Here is that deal in review:
EDC is crushing it.
The team over there, lead by Bernard and Mikey, are doing world class work.
In my opinion, its the best work to ever be produced for EDC.
And the results speak for themselves:
Traffic up 100%+ this month YOY
Traffic up 80%+ YTD
Email list growing 10%+ every month
In Q1, we drove 7 figures worth of sales to amazon, up 40% YOY
Short form video, a brand new content vertical, is doing millions of views every month
The business is 2x as good as it was a year ago.
More readers, more fans, better content, more revenue.
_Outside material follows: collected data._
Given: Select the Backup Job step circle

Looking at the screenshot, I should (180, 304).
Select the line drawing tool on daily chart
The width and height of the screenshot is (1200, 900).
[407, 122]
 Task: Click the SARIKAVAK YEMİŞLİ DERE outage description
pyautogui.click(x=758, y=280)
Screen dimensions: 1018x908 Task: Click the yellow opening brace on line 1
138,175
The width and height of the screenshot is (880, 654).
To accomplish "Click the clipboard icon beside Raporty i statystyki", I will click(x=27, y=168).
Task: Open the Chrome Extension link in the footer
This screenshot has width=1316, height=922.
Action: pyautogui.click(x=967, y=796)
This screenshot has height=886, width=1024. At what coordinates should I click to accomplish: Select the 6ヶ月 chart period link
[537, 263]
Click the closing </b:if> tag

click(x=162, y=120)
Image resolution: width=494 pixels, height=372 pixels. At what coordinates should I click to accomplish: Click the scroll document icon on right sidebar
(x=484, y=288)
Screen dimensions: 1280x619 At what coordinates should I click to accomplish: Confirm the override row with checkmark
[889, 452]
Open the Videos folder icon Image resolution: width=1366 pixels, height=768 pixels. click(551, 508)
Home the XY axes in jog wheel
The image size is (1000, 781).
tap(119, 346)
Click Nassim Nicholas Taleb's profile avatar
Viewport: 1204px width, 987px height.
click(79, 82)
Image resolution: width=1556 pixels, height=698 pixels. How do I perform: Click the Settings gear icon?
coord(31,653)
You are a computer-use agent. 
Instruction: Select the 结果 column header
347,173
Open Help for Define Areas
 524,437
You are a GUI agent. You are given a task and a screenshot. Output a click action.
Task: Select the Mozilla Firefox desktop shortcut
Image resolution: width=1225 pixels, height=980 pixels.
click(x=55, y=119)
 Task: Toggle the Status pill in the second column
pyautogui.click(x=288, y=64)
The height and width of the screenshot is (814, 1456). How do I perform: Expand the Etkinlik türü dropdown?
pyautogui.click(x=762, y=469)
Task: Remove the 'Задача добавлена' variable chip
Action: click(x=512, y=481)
But getting here wasnt easy.
The team put in work. Way more than I initially thought we had too.
Lesson:
Its easy to get excited, its harder to execute on that excitement.
This needs to apply to everything in your life.
I was so excited by all the things we COULD do, I forgot that there was a reason the old owners didnt do them.
“The benefits of synergy are theoretical, the benefits of focus are immediate."
David Sacks said that. It is 100% true.
I got excited about synergy.
Just how much there was to do, how much this thing could scale.
Luckily, Bernard and Mikey are very strong leaders, so I personally didnt get distracted in the day to day.
They brought focus and executed.
But that execution took 12 hard months, where my excitement lasted 12 minutes lol
Lesson:
Everything is twice as hard and twice as expensive as you think
Ever remodel a house?
Or hire a contractor to do literally anything?
Rule of thumb is it will take twice as long and cost 2x as much as whatever they quote you.
Spreadsheets are easy.
”Oh we just grow 20% next year while cutting costs by 20% and BAM!”
The real world is hard.
You are battling entropy every day.
Things want to fall apart. You are there to stop it.
We reinvested every dollar EDC has made for the past 12 months.
It went from a 500k EBITDA machine to a zero dollar EBITDA machine.
Thats the cost of growth.
Lesson:
Passion is valuable.
The people I bought EDC from werent gearheads.
I am sure they liked it, maybe even loved it, but they didnt live it.
I got very lucky that the people running the org, Bernard + Mikey + a team of talented writers, LOVED gear.
Ridge isnt a wallet company.
We are a premium accessory brand.
We are more of a Montblanc than a yeti.
And to build a montblanc, you need to be best in class.
This sounds stupid to say but its true:
You cant be best in class if you dont know who else is in your class.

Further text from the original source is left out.